Nathan Nunn’s work on slavery and the role that that plays in explaining Africa’s long-run underdevelopment — he gets pretty large coefficients, but they still leave a massive amount of difference to be explained by other things as well, because there’s such large income differences between poor places in the world and rich places. I think if persistence explains 10 percent of it, that’s a case where we see really strong persistence, and of course, there’s other cases where we don’t see much. So there’s plenty of room for everybody’s preferred theory of economic development to be important just because the differences are so huge.

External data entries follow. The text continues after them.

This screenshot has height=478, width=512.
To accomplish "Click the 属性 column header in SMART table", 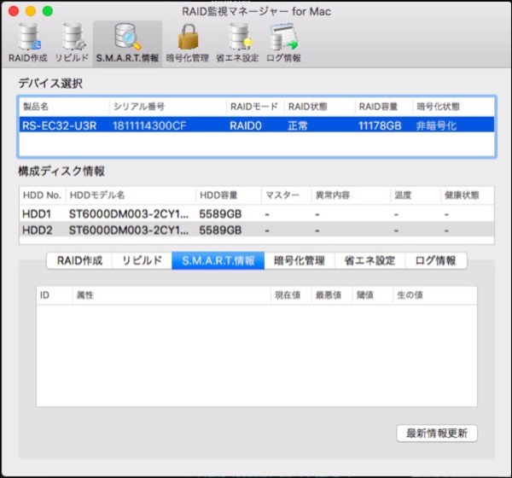I will (x=171, y=294).
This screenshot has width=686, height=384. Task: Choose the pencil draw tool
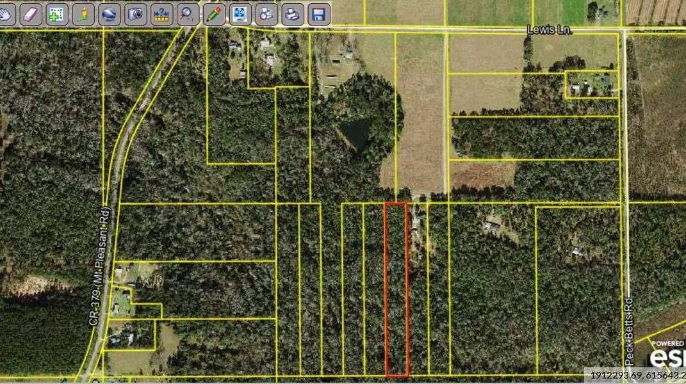click(214, 13)
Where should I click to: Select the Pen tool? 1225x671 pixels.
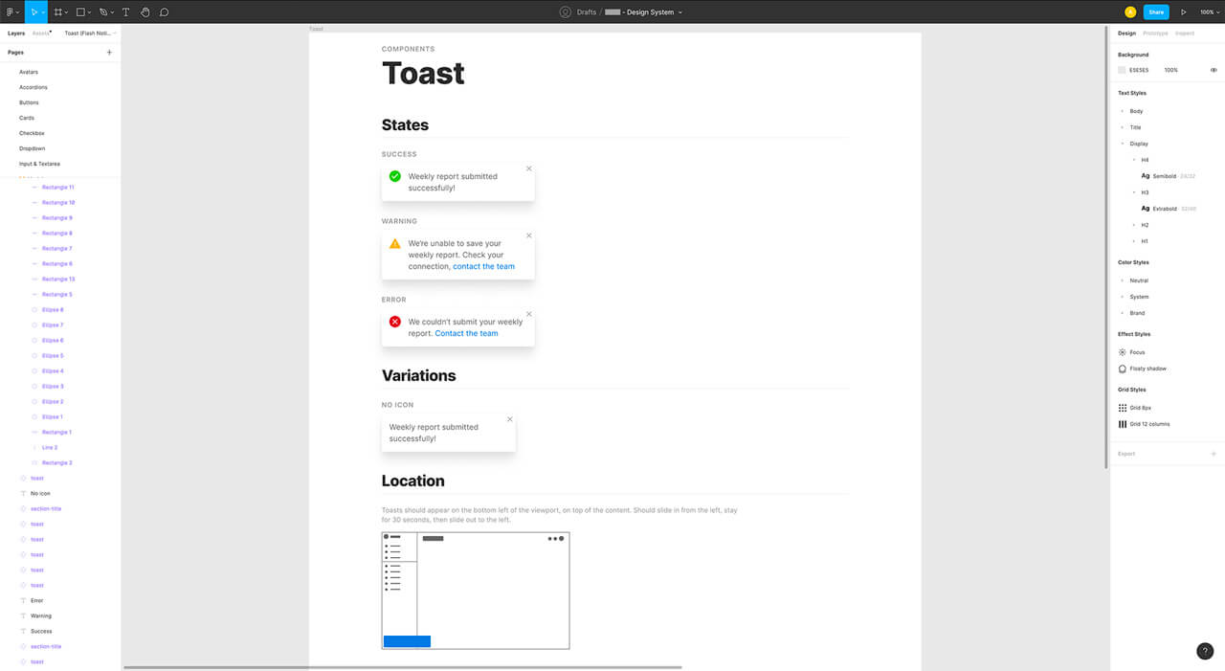pos(103,11)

Dell also discusses a project to organize historical data, like old newspapers, in ways that will make them available for empirical analysis.  She says: 

I have a couple of broad projects which are, in substance, both about unlocking data on a massive scale to answer questions that we haven’t been able to look at before. If you take historical data, whether it be tables or a compendia of biographies or newspapers, and you go and you put those into Amazon Textract or Google Cloud Vision, it will output complete garbage. It’s been very specifically geared towards specific things which are like single-column books and just does not do well with digitizing historical data on a large scale. So we’ve been really investing in methods in computer vision as well as in natural language processing to process the output so that we can take data, historical data, on a large scale. These datasets would be too large to ever digitize by hand. And we can get them into a format that can be used to analyze and answer lots of questions.

One example is historical newspapers. We have about 25 million-page scans of front pages and editorial pages from newspapers across thousands and thousands of US communities. Newspapers tend to have a complex structure. They might have seven columns, and then there’s headlines, and there’s pictures, and there’s advertisements and captions. If you just put those into Google Cloud Vision, again, it will read it like a single-column book and give you total garbage. That means that the entire large literature using historical newspapers, unless it uses something like the New York Times or the Wall Street Journal that has been carefully digitized by a person sitting there and manually drawing boxes around the content, all you have are keywords.

You can see what words appear on the page, but you can’t put those words together into sentences or into paragraphs. And that means we can’t extract the sentiment. We don’t understand how people are talking about things in these communities. We see what they’re talking about, what words they use, but not how they’re talking about it.

So, by devising methods to automatically extract that data, it gives us a potential to do sentiment analysis, to understand, across different communities in the US, how people are talking about very specific events, whether it be about the Vietnam War, whether it be about the rise of scientific medicine, conspiracy theories — name anything you want, like how are people in local newspapers talking about this? Are they talking about it at all?

We can process the images. What sort of iconic images are appearing? Are they appearing? So I think it can unlock a ton of information about news.

We’re also applying these techniques to lots of firm-level and individual-level data from Japan, historically, to understand more about their economic development. We have annual data on like 40,000 Japanese firms and lots of their economic output. This is tables, very different than newspapers, but it’s a similar problem of extracting structure from data, working on methods to get all of that out, to look at a variety of questions about long-run development in Japan and how they were able to be so successful.